* BEGIN Task material *
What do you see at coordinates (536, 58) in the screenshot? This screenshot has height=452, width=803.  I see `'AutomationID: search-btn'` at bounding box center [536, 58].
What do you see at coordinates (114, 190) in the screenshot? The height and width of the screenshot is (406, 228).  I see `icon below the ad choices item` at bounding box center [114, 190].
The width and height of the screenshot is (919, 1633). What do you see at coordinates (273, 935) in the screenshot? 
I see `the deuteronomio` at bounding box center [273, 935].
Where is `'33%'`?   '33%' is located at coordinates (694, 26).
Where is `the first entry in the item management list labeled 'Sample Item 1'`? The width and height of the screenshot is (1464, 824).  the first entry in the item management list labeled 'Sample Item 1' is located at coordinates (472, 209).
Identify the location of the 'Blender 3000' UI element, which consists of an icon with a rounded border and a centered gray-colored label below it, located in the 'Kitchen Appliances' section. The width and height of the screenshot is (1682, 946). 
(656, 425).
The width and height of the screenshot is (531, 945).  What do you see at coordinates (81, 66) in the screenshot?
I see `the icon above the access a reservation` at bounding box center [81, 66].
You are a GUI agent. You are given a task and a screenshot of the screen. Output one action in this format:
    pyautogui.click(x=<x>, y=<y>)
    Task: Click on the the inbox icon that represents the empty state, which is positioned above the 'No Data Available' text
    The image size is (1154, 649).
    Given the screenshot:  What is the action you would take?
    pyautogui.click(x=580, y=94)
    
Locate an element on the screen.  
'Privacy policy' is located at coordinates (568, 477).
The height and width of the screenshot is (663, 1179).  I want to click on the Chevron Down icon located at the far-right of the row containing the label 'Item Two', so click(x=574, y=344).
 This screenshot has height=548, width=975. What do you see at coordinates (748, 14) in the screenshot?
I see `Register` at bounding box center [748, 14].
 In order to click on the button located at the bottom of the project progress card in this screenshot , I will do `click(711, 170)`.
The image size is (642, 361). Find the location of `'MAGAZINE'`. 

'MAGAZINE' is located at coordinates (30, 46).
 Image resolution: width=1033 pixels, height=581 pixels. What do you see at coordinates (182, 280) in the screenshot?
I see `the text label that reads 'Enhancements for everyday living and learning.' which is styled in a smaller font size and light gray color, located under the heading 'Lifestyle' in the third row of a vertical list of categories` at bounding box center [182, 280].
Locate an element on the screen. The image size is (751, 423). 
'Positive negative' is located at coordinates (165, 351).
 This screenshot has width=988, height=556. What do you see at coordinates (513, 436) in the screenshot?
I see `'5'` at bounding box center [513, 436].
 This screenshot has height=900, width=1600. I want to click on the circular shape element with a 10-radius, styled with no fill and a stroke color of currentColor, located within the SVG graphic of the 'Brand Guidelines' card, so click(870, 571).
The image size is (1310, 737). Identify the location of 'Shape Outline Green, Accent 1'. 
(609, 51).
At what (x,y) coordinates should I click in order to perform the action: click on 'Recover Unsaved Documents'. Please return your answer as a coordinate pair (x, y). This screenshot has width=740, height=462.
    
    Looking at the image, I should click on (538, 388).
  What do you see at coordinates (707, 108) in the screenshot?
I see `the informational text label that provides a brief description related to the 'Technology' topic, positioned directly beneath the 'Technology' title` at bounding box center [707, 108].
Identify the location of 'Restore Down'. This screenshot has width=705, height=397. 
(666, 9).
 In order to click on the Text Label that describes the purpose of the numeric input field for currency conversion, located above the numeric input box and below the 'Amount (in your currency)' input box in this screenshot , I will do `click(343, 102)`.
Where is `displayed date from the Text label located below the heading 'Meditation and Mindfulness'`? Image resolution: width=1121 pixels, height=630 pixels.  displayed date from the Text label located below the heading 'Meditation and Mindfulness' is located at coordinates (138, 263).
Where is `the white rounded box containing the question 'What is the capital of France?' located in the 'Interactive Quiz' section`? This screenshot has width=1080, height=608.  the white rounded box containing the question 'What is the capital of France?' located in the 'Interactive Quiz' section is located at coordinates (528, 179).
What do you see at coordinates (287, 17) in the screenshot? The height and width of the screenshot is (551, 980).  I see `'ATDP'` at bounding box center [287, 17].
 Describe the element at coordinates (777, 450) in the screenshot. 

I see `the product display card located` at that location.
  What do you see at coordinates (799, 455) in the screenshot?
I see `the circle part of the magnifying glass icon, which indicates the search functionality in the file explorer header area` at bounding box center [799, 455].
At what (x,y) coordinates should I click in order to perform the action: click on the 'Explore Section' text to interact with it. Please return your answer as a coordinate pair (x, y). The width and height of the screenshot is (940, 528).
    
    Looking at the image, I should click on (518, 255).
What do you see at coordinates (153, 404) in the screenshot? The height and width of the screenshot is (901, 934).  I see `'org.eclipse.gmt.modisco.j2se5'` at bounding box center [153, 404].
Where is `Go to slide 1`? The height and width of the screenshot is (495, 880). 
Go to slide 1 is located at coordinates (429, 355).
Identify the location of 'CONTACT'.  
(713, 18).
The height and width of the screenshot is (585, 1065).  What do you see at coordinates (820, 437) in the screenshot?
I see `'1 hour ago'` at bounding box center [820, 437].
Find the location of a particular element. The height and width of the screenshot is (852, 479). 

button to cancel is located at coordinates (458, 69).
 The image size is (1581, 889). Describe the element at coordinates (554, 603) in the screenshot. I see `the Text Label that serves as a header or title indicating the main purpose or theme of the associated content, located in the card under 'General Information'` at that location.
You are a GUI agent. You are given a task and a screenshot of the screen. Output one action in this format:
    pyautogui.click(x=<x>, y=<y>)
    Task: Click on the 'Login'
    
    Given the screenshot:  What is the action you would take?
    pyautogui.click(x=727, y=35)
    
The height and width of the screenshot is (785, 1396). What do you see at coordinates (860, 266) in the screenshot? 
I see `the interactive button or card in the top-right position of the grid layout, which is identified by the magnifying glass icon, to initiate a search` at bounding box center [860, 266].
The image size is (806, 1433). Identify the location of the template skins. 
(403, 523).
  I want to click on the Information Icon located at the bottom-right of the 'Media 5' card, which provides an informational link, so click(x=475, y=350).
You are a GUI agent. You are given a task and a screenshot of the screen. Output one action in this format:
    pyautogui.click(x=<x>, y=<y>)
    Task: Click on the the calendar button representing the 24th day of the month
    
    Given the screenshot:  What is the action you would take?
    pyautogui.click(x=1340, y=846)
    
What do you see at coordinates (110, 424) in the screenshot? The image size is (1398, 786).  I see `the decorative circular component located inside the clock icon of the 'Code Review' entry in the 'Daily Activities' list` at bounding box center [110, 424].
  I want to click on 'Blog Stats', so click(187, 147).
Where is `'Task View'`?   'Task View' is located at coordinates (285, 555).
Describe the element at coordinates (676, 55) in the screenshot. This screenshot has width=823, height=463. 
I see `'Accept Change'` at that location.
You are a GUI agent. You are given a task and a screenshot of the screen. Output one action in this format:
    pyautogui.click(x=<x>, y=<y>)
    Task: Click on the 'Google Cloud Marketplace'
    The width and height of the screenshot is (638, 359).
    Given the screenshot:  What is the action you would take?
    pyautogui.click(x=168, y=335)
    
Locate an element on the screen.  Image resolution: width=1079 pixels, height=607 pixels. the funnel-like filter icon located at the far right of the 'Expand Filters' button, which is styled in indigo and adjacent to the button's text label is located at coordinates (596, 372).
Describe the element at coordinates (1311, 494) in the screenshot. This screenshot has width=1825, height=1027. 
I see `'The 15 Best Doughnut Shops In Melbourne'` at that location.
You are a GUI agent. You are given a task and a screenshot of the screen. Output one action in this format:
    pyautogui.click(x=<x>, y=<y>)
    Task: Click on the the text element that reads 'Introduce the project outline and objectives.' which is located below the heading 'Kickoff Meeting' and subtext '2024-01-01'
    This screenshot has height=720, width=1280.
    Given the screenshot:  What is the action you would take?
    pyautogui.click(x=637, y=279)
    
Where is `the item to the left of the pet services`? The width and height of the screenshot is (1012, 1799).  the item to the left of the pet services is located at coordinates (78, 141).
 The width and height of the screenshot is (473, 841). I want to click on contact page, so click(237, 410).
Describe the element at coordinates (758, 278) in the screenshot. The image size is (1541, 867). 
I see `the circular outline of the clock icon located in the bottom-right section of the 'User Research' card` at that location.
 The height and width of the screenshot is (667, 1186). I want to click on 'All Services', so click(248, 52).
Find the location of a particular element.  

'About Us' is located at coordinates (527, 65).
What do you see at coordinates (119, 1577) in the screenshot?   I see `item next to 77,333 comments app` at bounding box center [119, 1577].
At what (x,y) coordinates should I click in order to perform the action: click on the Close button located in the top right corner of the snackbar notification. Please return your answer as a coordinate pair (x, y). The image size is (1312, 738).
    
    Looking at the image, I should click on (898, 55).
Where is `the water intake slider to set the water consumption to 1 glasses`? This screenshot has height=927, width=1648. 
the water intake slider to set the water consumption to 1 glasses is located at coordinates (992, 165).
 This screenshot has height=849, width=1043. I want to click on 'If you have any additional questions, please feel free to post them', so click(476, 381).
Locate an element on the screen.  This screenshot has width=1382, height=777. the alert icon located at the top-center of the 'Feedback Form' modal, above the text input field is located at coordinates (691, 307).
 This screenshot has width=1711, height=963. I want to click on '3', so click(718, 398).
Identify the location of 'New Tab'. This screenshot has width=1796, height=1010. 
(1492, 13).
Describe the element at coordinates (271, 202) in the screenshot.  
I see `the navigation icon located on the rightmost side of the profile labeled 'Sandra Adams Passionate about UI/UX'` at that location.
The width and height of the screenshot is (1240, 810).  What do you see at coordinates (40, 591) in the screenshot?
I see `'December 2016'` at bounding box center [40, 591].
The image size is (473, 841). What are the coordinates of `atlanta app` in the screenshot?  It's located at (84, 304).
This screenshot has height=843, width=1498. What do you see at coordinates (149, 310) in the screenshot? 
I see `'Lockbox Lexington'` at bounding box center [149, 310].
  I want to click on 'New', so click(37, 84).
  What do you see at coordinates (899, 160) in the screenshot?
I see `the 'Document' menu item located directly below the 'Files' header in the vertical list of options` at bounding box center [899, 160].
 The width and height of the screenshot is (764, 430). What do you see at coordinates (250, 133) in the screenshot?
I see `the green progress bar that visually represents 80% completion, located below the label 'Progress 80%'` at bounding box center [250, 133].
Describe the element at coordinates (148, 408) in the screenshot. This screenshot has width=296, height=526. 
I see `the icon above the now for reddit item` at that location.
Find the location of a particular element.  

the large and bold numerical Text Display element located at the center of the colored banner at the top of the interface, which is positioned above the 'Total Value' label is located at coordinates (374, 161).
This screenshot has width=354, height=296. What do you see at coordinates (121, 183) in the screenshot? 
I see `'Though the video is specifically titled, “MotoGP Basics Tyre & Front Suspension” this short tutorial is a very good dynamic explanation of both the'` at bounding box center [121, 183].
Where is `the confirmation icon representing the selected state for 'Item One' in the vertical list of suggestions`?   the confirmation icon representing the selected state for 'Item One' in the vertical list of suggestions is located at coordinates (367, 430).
* END Task material *
Aim of the task:
Return every line from the rows above that contains the string "resolution".

Response for this exercise:
 Image resolution: width=1033 pixels, height=581 pixels. What do you see at coordinates (182, 280) in the screenshot?
Where is `displayed date from the Text label located below the heading 'Meditation and Mindfulness'`? Image resolution: width=1121 pixels, height=630 pixels.  displayed date from the Text label located below the heading 'Meditation and Mindfulness' is located at coordinates (138, 263).
Locate an element on the screen.  Image resolution: width=1079 pixels, height=607 pixels. the funnel-like filter icon located at the far right of the 'Expand Filters' button, which is styled in indigo and adjacent to the button's text label is located at coordinates (596, 372).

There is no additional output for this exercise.